§ Task directions:
Every entry in this listing should be written out exactly.

§ The records:
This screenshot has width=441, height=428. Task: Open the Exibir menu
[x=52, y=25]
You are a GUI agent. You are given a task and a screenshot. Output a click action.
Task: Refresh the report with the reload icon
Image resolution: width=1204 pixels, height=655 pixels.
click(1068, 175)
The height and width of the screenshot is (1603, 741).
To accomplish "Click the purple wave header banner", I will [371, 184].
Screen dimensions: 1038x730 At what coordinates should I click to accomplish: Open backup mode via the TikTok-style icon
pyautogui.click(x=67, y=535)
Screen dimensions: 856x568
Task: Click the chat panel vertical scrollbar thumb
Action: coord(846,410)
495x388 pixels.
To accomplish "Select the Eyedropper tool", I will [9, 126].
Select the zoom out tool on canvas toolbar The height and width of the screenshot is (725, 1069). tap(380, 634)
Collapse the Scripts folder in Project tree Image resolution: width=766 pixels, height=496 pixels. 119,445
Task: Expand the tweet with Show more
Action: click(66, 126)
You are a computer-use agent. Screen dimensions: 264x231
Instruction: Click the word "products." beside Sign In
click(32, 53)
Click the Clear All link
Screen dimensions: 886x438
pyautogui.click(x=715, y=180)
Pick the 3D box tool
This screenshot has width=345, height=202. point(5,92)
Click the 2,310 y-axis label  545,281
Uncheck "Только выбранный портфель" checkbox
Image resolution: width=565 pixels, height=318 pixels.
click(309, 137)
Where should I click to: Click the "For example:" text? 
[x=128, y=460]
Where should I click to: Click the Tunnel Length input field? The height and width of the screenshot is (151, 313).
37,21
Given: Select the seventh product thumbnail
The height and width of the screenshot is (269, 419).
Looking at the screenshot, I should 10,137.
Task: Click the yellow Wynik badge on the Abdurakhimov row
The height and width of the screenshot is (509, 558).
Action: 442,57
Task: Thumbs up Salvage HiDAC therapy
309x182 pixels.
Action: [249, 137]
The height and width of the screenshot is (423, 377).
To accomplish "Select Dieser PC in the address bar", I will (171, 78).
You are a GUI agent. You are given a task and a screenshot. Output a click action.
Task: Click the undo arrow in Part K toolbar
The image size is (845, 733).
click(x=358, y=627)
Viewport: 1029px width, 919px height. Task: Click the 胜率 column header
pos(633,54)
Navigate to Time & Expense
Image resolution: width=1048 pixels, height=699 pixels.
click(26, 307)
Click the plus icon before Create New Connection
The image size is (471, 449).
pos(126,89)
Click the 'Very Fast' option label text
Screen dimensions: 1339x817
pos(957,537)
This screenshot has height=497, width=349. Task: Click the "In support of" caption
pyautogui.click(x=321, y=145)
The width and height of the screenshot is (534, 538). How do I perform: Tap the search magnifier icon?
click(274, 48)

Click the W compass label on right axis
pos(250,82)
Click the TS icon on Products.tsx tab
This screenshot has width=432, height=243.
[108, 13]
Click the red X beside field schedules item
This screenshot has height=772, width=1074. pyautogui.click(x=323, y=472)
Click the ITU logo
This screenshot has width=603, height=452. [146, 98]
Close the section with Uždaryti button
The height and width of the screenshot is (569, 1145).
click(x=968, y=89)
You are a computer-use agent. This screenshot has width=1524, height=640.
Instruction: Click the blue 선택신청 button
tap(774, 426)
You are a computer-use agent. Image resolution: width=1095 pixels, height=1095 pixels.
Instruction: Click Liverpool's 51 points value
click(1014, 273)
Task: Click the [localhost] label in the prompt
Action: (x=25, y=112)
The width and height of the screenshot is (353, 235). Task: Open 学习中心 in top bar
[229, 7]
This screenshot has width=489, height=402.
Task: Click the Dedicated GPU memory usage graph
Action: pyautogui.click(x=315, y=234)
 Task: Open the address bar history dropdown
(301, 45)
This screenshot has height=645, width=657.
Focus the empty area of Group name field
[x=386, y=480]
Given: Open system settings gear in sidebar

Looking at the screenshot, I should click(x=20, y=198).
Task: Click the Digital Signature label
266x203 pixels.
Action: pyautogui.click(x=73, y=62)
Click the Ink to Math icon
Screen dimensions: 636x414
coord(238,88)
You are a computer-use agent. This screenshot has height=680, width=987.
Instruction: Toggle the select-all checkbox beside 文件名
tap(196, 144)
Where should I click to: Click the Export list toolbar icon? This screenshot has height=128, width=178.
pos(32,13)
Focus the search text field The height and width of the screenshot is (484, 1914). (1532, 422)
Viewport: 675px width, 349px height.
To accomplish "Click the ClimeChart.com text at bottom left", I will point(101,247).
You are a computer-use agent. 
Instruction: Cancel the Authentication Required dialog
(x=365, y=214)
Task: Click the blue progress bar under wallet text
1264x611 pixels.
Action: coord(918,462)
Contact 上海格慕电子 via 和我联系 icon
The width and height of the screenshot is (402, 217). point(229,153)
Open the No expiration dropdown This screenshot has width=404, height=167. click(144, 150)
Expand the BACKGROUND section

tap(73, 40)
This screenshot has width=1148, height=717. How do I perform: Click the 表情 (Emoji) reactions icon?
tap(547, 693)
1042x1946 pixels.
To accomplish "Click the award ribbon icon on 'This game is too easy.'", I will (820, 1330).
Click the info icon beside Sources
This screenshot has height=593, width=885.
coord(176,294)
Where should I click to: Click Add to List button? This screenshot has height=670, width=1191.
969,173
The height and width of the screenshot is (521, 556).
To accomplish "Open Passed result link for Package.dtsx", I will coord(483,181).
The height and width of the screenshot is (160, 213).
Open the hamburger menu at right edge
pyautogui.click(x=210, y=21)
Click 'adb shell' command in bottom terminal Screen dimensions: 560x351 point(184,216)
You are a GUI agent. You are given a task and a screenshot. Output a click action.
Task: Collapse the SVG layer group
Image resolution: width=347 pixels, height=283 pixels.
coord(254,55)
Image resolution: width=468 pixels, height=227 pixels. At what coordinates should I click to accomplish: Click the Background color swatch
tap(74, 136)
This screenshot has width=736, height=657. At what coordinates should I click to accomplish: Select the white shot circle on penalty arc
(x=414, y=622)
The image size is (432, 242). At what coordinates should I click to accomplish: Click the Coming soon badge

§ Exercise result:
This screenshot has width=441, height=428. Task: Open the Exibir menu
[x=52, y=25]
You are a GUI agent. You are given a task and a screenshot. Output a click action.
Task: Refresh the report with the reload icon
Image resolution: width=1204 pixels, height=655 pixels.
click(1068, 175)
The height and width of the screenshot is (1603, 741).
To accomplish "Click the purple wave header banner", I will [371, 184].
Screen dimensions: 1038x730 At what coordinates should I click to accomplish: Open backup mode via the TikTok-style icon
pyautogui.click(x=67, y=535)
Screen dimensions: 856x568
Task: Click the chat panel vertical scrollbar thumb
Action: coord(846,410)
495x388 pixels.
To accomplish "Select the Eyedropper tool", I will [9, 126].
Select the zoom out tool on canvas toolbar The height and width of the screenshot is (725, 1069). tap(380, 634)
Collapse the Scripts folder in Project tree Image resolution: width=766 pixels, height=496 pixels. 119,445
Task: Expand the tweet with Show more
Action: click(66, 126)
You are a computer-use agent. Screen dimensions: 264x231
Instruction: Click the word "products." beside Sign In
click(32, 53)
Click the Clear All link
Screen dimensions: 886x438
pyautogui.click(x=715, y=180)
Pick the 3D box tool
This screenshot has width=345, height=202. point(5,92)
Click the 2,310 y-axis label  545,281
Uncheck "Только выбранный портфель" checkbox
Image resolution: width=565 pixels, height=318 pixels.
click(309, 137)
Where should I click to: Click the "For example:" text? 
[x=128, y=460]
Where should I click to: Click the Tunnel Length input field? The height and width of the screenshot is (151, 313).
37,21
Given: Select the seventh product thumbnail
The height and width of the screenshot is (269, 419).
Looking at the screenshot, I should 10,137.
Task: Click the yellow Wynik badge on the Abdurakhimov row
The height and width of the screenshot is (509, 558).
Action: 442,57
Task: Thumbs up Salvage HiDAC therapy
309x182 pixels.
Action: [249, 137]
The height and width of the screenshot is (423, 377).
To accomplish "Select Dieser PC in the address bar", I will (171, 78).
You are a GUI agent. You are given a task and a screenshot. Output a click action.
Task: Click the undo arrow in Part K toolbar
The image size is (845, 733).
click(x=358, y=627)
Viewport: 1029px width, 919px height. Task: Click the 胜率 column header
pos(633,54)
Navigate to Time & Expense
Image resolution: width=1048 pixels, height=699 pixels.
click(26, 307)
Click the plus icon before Create New Connection
The image size is (471, 449).
pos(126,89)
Click the 'Very Fast' option label text
Screen dimensions: 1339x817
pos(957,537)
This screenshot has height=497, width=349. Task: Click the "In support of" caption
pyautogui.click(x=321, y=145)
The width and height of the screenshot is (534, 538). How do I perform: Tap the search magnifier icon?
click(274, 48)

Click the W compass label on right axis
pos(250,82)
Click the TS icon on Products.tsx tab
This screenshot has width=432, height=243.
[108, 13]
Click the red X beside field schedules item
This screenshot has height=772, width=1074. pyautogui.click(x=323, y=472)
Click the ITU logo
This screenshot has width=603, height=452. [146, 98]
Close the section with Uždaryti button
The height and width of the screenshot is (569, 1145).
click(x=968, y=89)
You are a computer-use agent. This screenshot has width=1524, height=640.
Instruction: Click the blue 선택신청 button
tap(774, 426)
You are a computer-use agent. Image resolution: width=1095 pixels, height=1095 pixels.
Instruction: Click Liverpool's 51 points value
click(1014, 273)
Task: Click the [localhost] label in the prompt
Action: (x=25, y=112)
The width and height of the screenshot is (353, 235). Task: Open 学习中心 in top bar
[229, 7]
This screenshot has width=489, height=402.
Task: Click the Dedicated GPU memory usage graph
Action: pyautogui.click(x=315, y=234)
 Task: Open the address bar history dropdown
(301, 45)
This screenshot has height=645, width=657.
Focus the empty area of Group name field
[x=386, y=480]
Given: Open system settings gear in sidebar

Looking at the screenshot, I should click(x=20, y=198).
Task: Click the Digital Signature label
266x203 pixels.
Action: pyautogui.click(x=73, y=62)
Click the Ink to Math icon
Screen dimensions: 636x414
coord(238,88)
You are a computer-use agent. This screenshot has height=680, width=987.
Instruction: Toggle the select-all checkbox beside 文件名
tap(196, 144)
Where should I click to: Click the Export list toolbar icon? This screenshot has height=128, width=178.
pos(32,13)
Focus the search text field The height and width of the screenshot is (484, 1914). (1532, 422)
Viewport: 675px width, 349px height.
To accomplish "Click the ClimeChart.com text at bottom left", I will point(101,247).
You are a computer-use agent. 
Instruction: Cancel the Authentication Required dialog
(x=365, y=214)
Task: Click the blue progress bar under wallet text
1264x611 pixels.
Action: coord(918,462)
Contact 上海格慕电子 via 和我联系 icon
The width and height of the screenshot is (402, 217). point(229,153)
Open the No expiration dropdown This screenshot has width=404, height=167. click(144, 150)
Expand the BACKGROUND section

tap(73, 40)
This screenshot has width=1148, height=717. How do I perform: Click the 表情 (Emoji) reactions icon?
tap(547, 693)
1042x1946 pixels.
To accomplish "Click the award ribbon icon on 'This game is too easy.'", I will (820, 1330).
Click the info icon beside Sources
This screenshot has height=593, width=885.
coord(176,294)
Where should I click to: Click Add to List button? This screenshot has height=670, width=1191.
969,173
The height and width of the screenshot is (521, 556).
To accomplish "Open Passed result link for Package.dtsx", I will coord(483,181).
The height and width of the screenshot is (160, 213).
Open the hamburger menu at right edge
pyautogui.click(x=210, y=21)
Click 'adb shell' command in bottom terminal Screen dimensions: 560x351 point(184,216)
You are a GUI agent. You are given a task and a screenshot. Output a click action.
Task: Collapse the SVG layer group
Image resolution: width=347 pixels, height=283 pixels.
coord(254,55)
Image resolution: width=468 pixels, height=227 pixels. At what coordinates should I click to accomplish: Click the Background color swatch
tap(74, 136)
This screenshot has width=736, height=657. At what coordinates should I click to accomplish: Select the white shot circle on penalty arc
(x=414, y=622)
The image size is (432, 242). At what coordinates should I click to accomplish: Click the Coming soon badge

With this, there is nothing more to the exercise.